** Start SUPPLIED ENTRIES **

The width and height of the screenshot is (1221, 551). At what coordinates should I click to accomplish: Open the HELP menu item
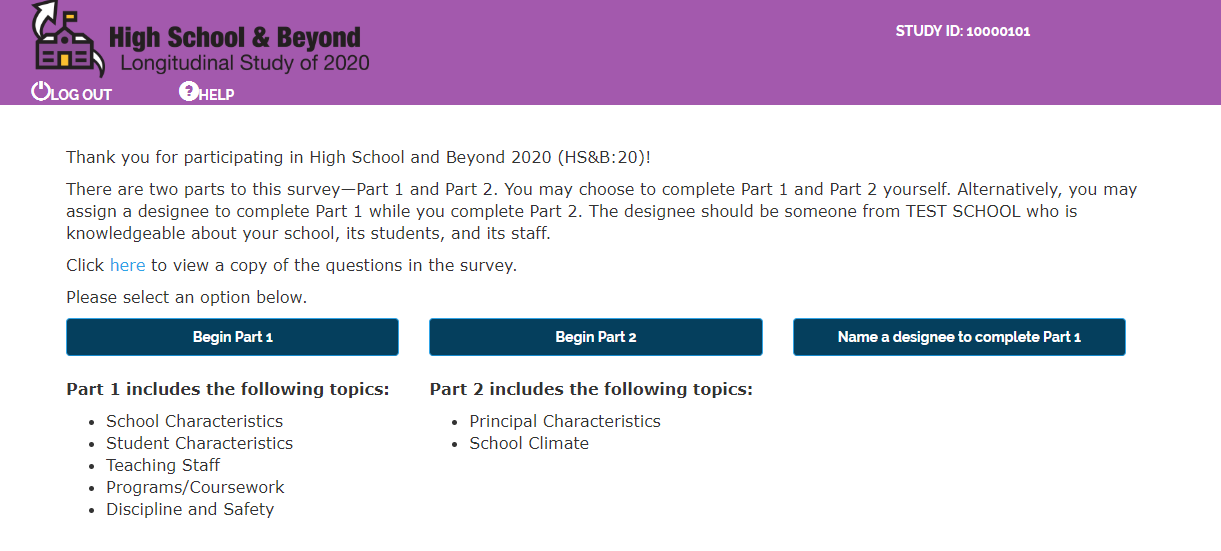(217, 95)
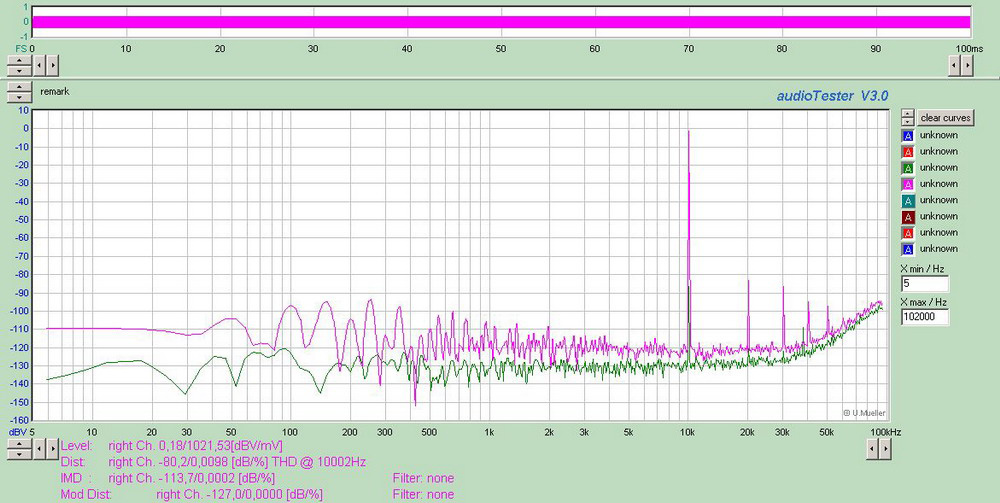Viewport: 1000px width, 503px height.
Task: Select the dark red curve A icon
Action: [x=908, y=216]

** End SUPPLIED ENTRIES **

- [TASK TO CARRY OUT] Output the lines of these records exactly as they appear, leaving out the pictures.

- [EXERCISE OUTPUT]
The width and height of the screenshot is (1221, 551). At what coordinates should I click to accomplish: Open the HELP menu item
(217, 95)
Viewport: 1000px width, 503px height.
Task: Select the dark red curve A icon
Action: [x=908, y=216]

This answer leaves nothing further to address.